Proust, Sodome et Gomorrhe,1922, p. 904. ♦ Au fig. : 5. Le souvenir de l'entretien qu'ils y avaient eu y formait comme une toile de fond, mais estompée, lointaine, en camaïeu.
P. Vialar, La Chasse aux hommes,Les Brisées hautes, 1952, p. 168. 1. P. ext. Technique picturale consistant à n'employer qu'une seule couleur (exceptionnellement deux) avec des tons différents. Synon. peinture monochrome : 6. Plus simple et plus prenant peut-être [que les autres portraits d'Ingres] est le portrait en camaïeu de sa première femme.
L. Réau, L'Art romantique,1930, p. 80. − P. méton. Tableau peint suivant cette technique : 7. Les résonances de la « démence » du Grec, nous les retrouvons (...) dans les camaïeux hallucinés [de Goya] de la Quinta del Sordo...

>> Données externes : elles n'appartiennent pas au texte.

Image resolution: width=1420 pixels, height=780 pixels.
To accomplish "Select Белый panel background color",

R. Escholier, Greco,1937, p. 177. 8. D'abord, les tableaux [de Picasso], souvent ovales, sont des camaïeux beiges d'une grâce abstraite. Après, les toiles s'humanisent et les natures mortes commencent à vivre de cette étrange vie qui n'est autre que la vie même du peintre.
Cocteau, Poésie crit. 1,1959, p. 103. ♦ ,,Toile peinte en une seule couleur`` (Lar. 19e) : 9. L'air frais du matin gonfle la toile à camaïeu tendue devant la porte.

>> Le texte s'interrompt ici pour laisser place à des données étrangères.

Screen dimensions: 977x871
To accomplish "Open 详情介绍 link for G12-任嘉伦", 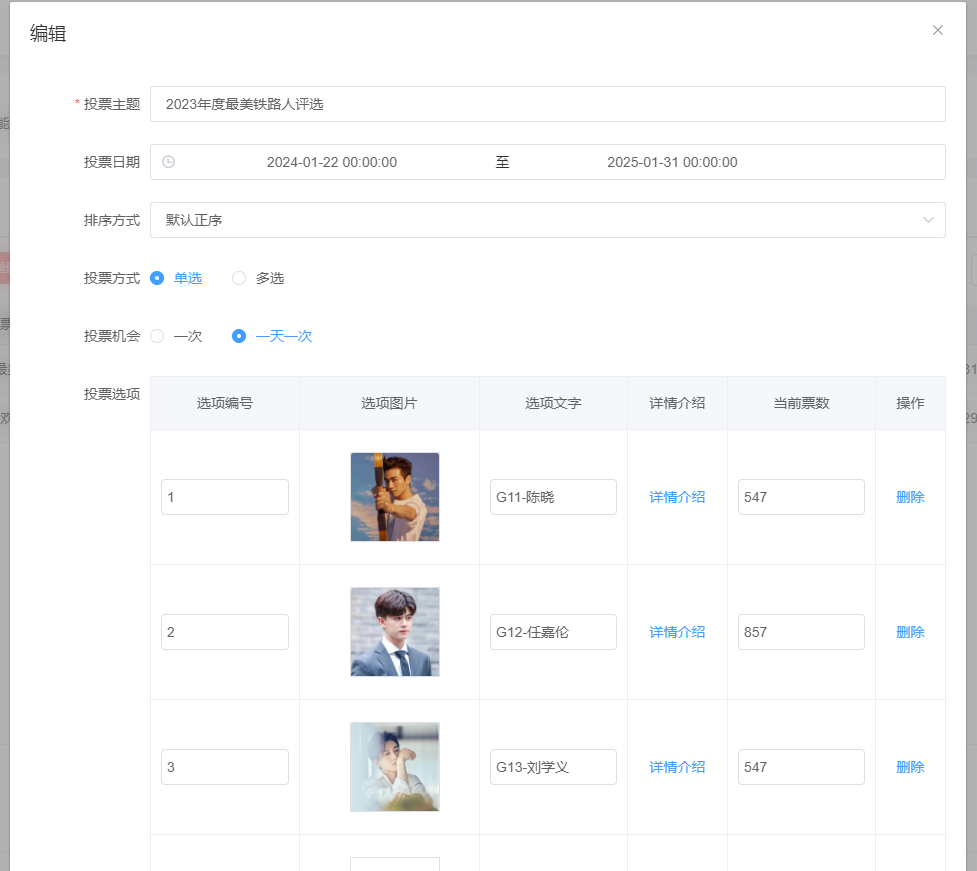I will pos(677,632).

Mauriac, La Chair et le sang,1920, p. 32. ♦ GRAV. Gravure obtenue par tirages successifs de même couleur mais de valeurs différentes, visant à obtenir des effets voisins du dessin au lavis ou de la peinture en grisaille (d'apr. Brun 1968). Gravure en camaïeu : 10. L'invention (...) d'imprimer des couleurs différentes avec plusieurs planches sur une même feuille, a donné lieu d'inventer la gravure à plusieurs teintes ou dégradations, qui est la véritable gravure en camaïeu.
J.-M. Papillon, Traité hist. et pratique de la grav. sur bois,1766, p. 370. − LITT., péj.
Œuvre dont le style est fade et monotone. 2. P. métaph. ou au fig. Uniformité, monotonie : 11. ... des Esseintes (...) s'installa devant une bibliothèque vitrée où un jeu de chaussettes de soie était disposé en éventail; il hésitait sur la nuance, puis, rapidement, considérant la tristesse du jour, le camaïeu morose de ses habits, (...) il choisit une paire de soie feuille-morte...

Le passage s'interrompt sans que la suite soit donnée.